On Reading as Retreat

Ruptures, rebalancing, and readingWeathering by Ruth Allen.  

 

When I sat down to write a blog post this week, none of my scheduled content ideas felt right. I was going to write a post in defense of “bad” writing advice, but couldn’t bring myself to write it. Of course, I chastised myself. Why can’t I just stick to my plan? That’s what a content schedule is for, though my version of it is so embarrassingly bare-bones it barely counts. I made the plan! It’s supposed to work for me!

But as I hemmed and hawed over this, I started to wonder what that resistance was trying to tell me... and also, I realized I really didn’t want to write that blog post, and at that point, I was desperate for any revelation that would get me to write something.  

So I sat with this feeling for a little while. I asked myself what I need right now. And the answer was: to retreat. 

We live in an age of almost obsessive focus on output. What will you put out on your newsletter? What book should you write next? What post should you publish next? What do you have to tell people? What will your next take be? What can you mine within yourself for eyeballs? There’s so much focus on what we’re publicly and loudly doing. We forget sometimes that in order to generate meaningful output, we need to nourish our input. We need to take in more of the world before we can add to it. 

This is also why we tell writers to read— read a lot, and often. 
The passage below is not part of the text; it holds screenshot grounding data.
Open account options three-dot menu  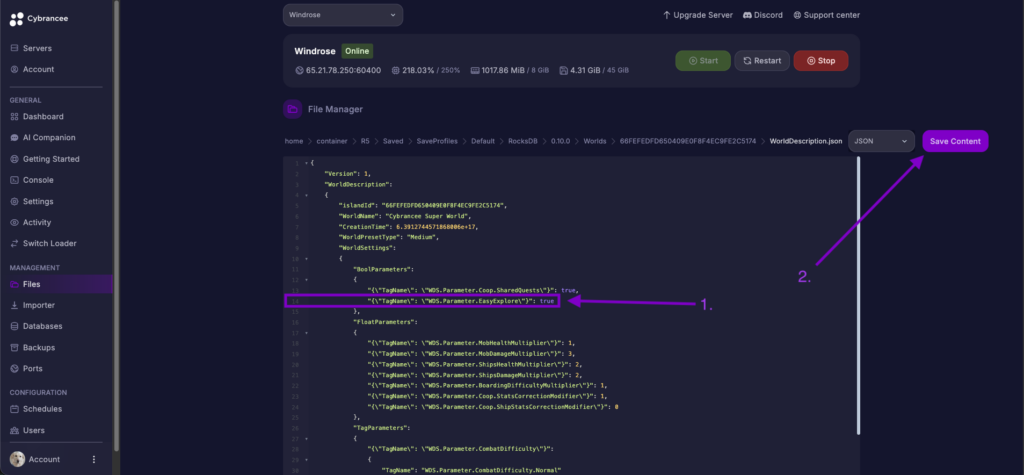pos(94,459)
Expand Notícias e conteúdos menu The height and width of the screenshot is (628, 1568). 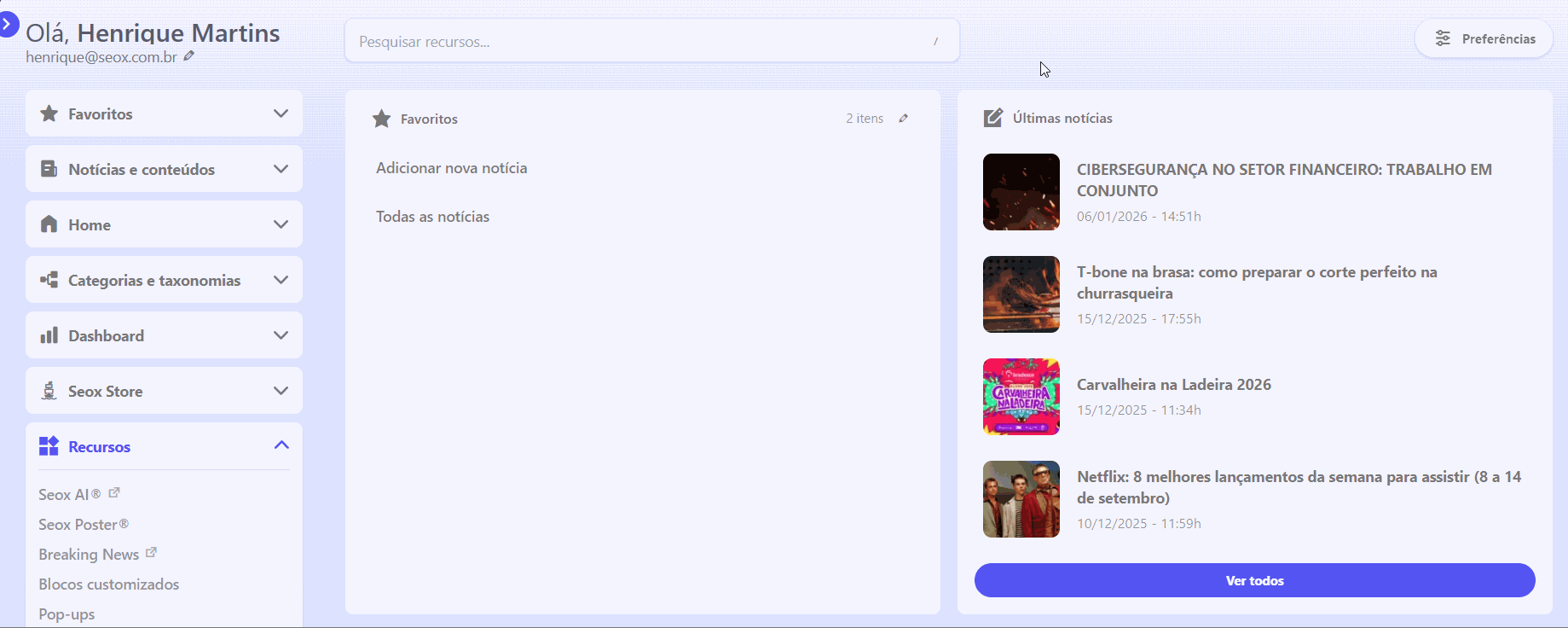(x=281, y=169)
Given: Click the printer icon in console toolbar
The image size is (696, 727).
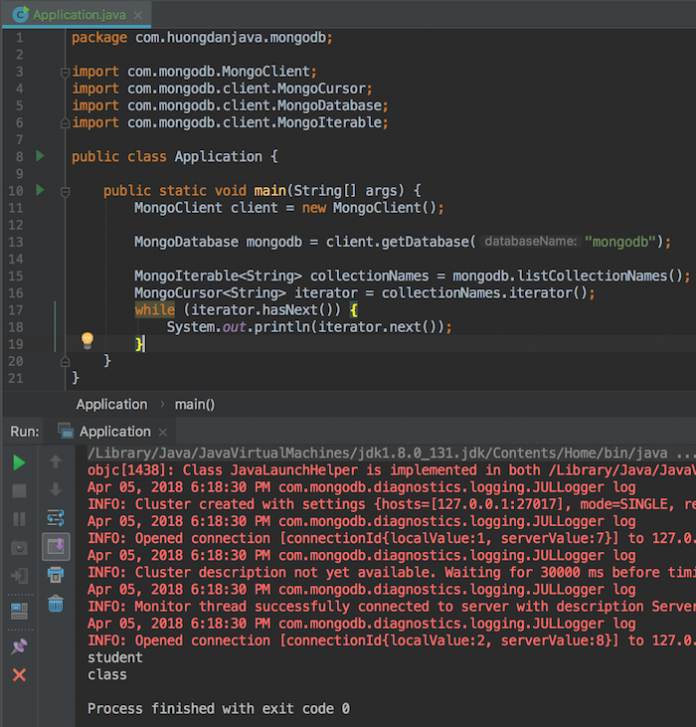Looking at the screenshot, I should pos(56,575).
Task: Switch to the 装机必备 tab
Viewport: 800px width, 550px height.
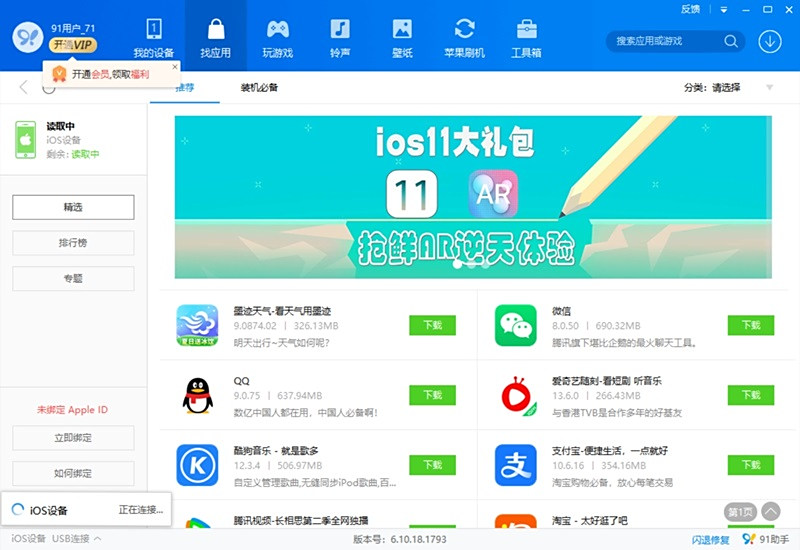Action: click(259, 88)
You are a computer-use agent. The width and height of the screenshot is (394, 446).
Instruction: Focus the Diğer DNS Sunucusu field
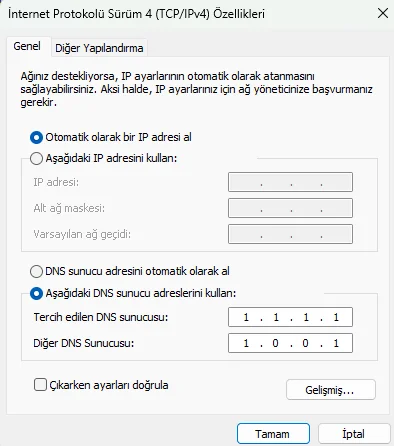pos(290,343)
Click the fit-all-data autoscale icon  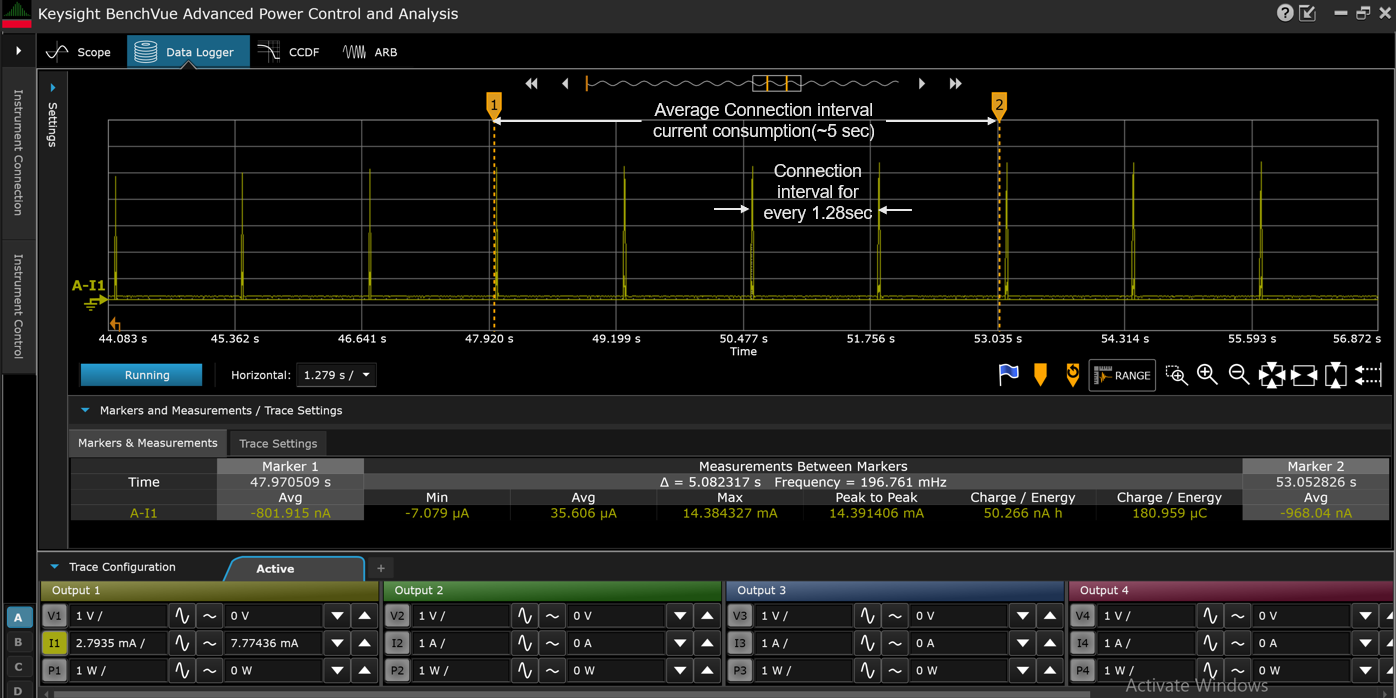(x=1272, y=375)
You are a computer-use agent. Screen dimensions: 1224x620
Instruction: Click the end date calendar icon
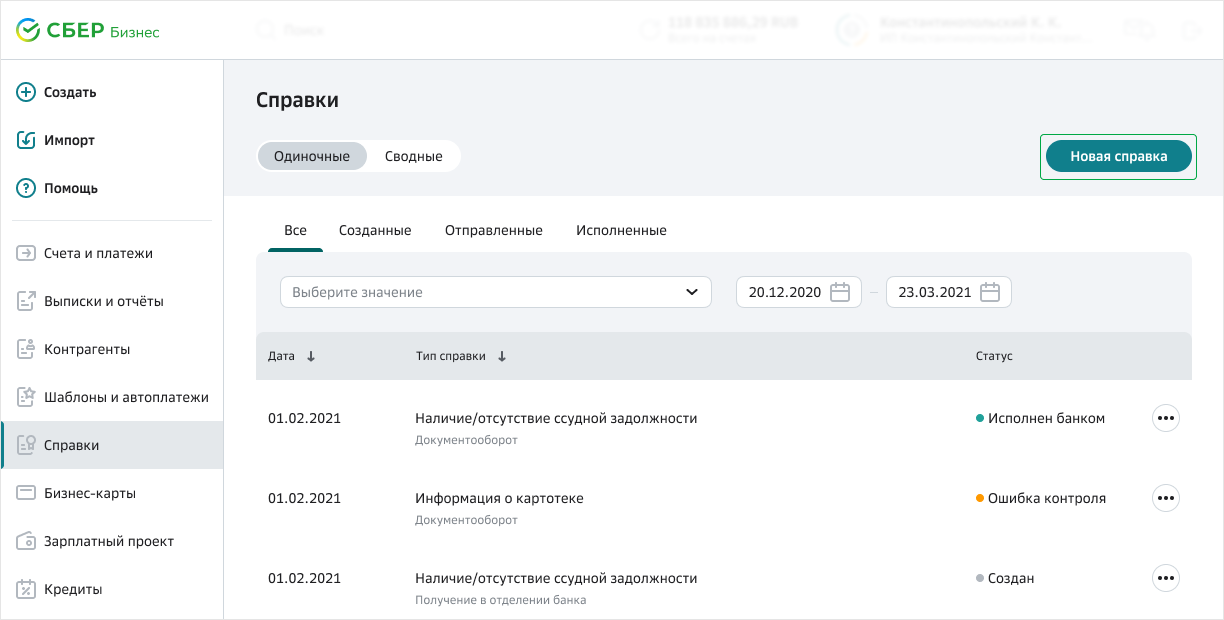point(990,292)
And this is what I needed too, not even as a writer, but as a human. I needed to retreat this week and focus on nourishing my mind and soul. I needed to do the thing we’ve become so bad at doing: immersing ourselves in a new perspective altogether outside our own. 

That, too, is productive. That, too, is necessary. 

So that’s what I did. I took a step back (as much as my work allows me), and I read. I picked up a copy of Weathering by geologist and psychotherapist Ruth Allen because the cover spoke to me, and I retreated.

I’d never had a particular interest in geology. Why hadn’t I thought about rocks before? What do rocks have to teach me? I was intrigued.

And, boy, was it the right book at the right time! I was struck by Allen’s meditations on balance and renewal, and by how her background in geology informs her perspective on human emotionality. 

In one of her later chapters, she writes, “All over the natural world—and observable in rock— a tendency towards homeostasis and balance means that things have to adjust and readjust in order for balance to be achieved.” She goes on to explain how the earth maintains its balance: the earth’s crust uplifts after erosion, slopes eventually give way when they pass their point of repose. 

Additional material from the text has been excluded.